** START OF Given information **
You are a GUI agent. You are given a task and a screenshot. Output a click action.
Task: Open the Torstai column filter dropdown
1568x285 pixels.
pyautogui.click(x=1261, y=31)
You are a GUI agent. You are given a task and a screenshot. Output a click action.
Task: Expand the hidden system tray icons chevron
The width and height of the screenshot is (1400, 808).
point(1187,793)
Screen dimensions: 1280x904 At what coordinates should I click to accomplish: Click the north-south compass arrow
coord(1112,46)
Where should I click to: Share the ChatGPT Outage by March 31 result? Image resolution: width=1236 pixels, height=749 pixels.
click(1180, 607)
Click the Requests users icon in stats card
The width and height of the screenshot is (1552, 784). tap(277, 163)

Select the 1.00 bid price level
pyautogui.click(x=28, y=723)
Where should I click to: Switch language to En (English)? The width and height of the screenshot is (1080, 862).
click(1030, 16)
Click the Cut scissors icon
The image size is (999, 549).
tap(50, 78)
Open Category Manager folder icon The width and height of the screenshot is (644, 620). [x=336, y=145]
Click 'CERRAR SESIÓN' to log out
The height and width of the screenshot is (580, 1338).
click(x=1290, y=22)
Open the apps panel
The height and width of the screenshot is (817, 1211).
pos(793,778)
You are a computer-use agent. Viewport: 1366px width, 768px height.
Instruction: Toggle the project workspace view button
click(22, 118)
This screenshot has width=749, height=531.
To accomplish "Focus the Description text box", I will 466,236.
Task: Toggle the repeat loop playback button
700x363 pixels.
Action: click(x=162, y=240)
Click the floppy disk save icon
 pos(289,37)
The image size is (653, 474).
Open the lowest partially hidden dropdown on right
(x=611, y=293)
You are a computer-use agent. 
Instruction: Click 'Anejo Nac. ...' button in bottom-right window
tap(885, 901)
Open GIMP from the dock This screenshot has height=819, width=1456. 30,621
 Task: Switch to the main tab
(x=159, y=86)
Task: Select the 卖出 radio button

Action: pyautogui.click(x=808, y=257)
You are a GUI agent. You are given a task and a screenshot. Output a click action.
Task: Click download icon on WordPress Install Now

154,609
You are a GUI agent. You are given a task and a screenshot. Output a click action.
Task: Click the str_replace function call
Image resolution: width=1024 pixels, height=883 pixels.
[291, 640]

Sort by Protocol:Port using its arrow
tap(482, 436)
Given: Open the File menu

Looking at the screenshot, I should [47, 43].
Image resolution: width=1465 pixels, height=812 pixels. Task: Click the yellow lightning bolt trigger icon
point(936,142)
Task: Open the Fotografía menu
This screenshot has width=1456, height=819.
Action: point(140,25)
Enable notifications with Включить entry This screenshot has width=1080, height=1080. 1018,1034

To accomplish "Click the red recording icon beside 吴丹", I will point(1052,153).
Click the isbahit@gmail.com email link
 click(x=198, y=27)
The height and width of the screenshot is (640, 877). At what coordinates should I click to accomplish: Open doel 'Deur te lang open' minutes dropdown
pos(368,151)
** END OF Given information **
What to do: Put the lines of the records, from the first line through the line containing "click(1030, 16)", into a numbered list with blank lines left out.

Answer in full:
1. You are a GUI agent. You are given a task and a screenshot. Output a click action.
2. Task: Open the Torstai column filter dropdown
3. 1568x285 pixels.
4. pyautogui.click(x=1261, y=31)
5. You are a GUI agent. You are given a task and a screenshot. Output a click action.
6. Task: Expand the hidden system tray icons chevron
7. The width and height of the screenshot is (1400, 808).
8. point(1187,793)
9. Screen dimensions: 1280x904 At what coordinates should I click to accomplish: Click the north-south compass arrow
10. coord(1112,46)
11. Where should I click to: Share the ChatGPT Outage by March 31 result? Image resolution: width=1236 pixels, height=749 pixels.
12. click(1180, 607)
13. Click the Requests users icon in stats card
14. The width and height of the screenshot is (1552, 784). tap(277, 163)
15. Select the 1.00 bid price level
16. pyautogui.click(x=28, y=723)
17. Where should I click to: Switch language to En (English)? The width and height of the screenshot is (1080, 862).
18. click(1030, 16)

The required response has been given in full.